*Prompt*: Determine how many lines in the records below include the word "screenshot" and output that number alone.

*****

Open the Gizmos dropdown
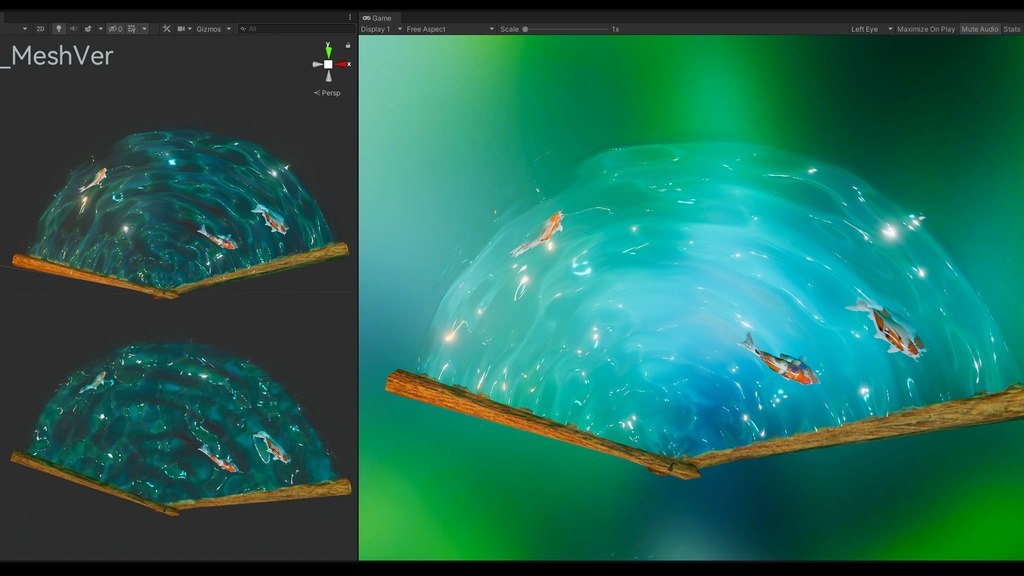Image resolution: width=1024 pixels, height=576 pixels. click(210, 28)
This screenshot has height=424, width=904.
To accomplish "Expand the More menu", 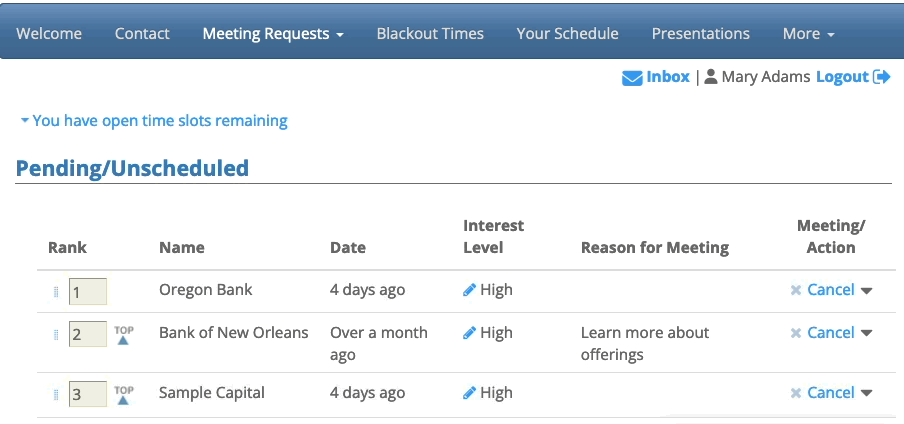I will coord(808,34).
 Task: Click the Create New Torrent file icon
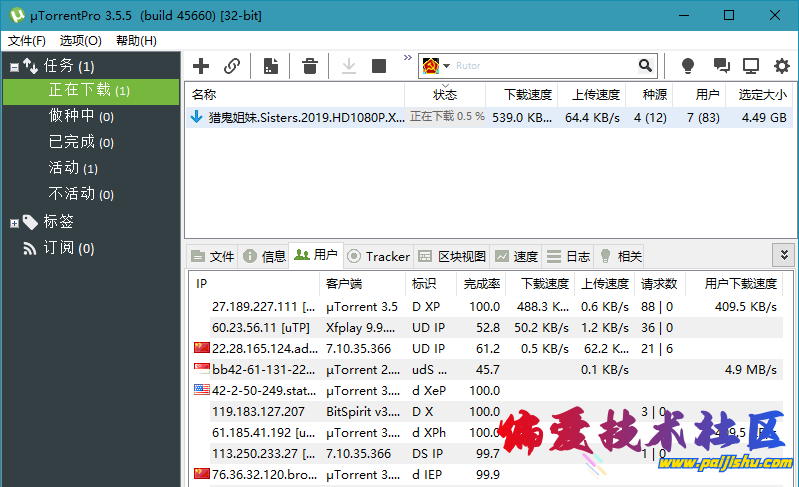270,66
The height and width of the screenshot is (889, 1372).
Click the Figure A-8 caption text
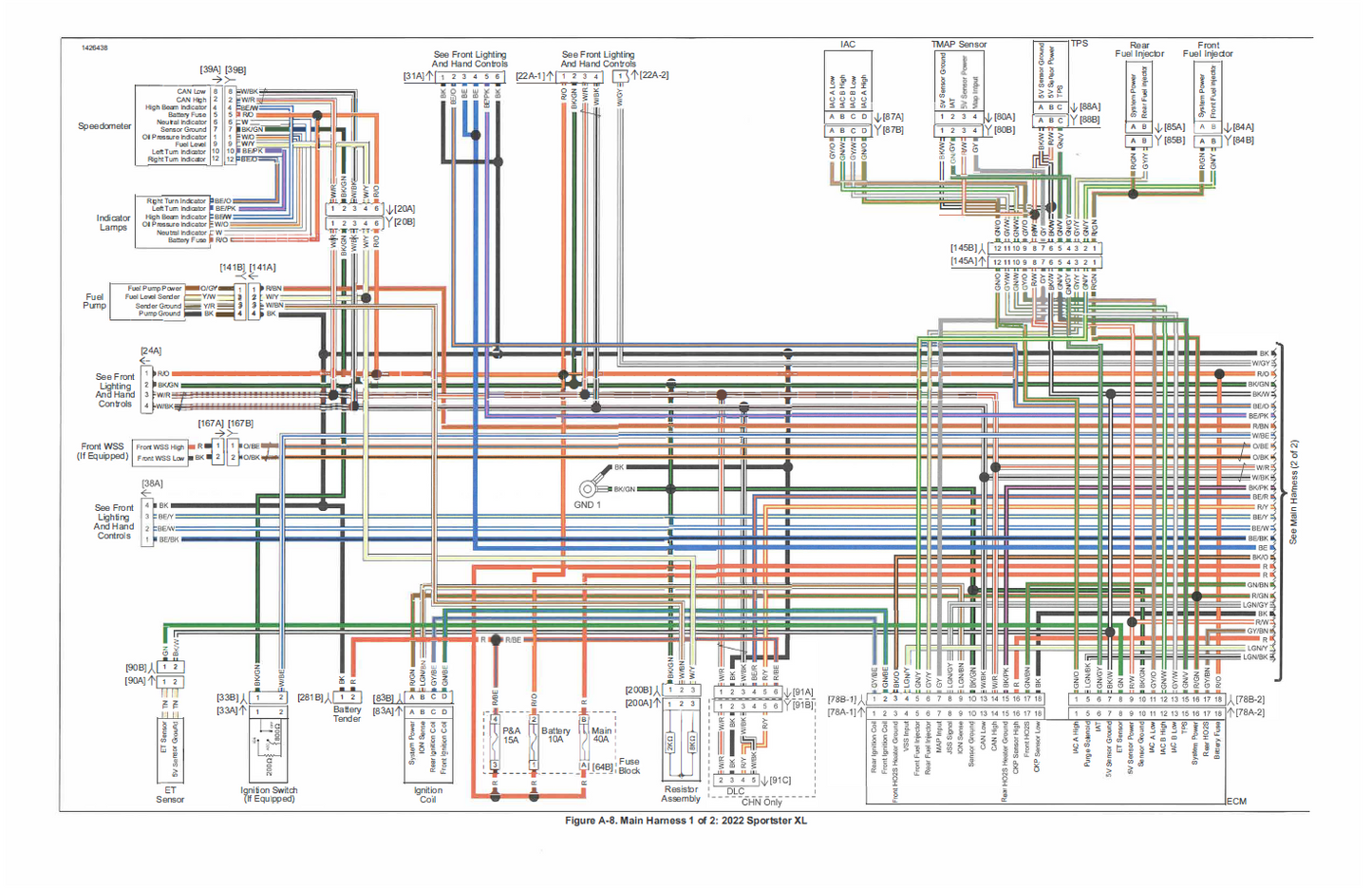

*****

*Solution*: 2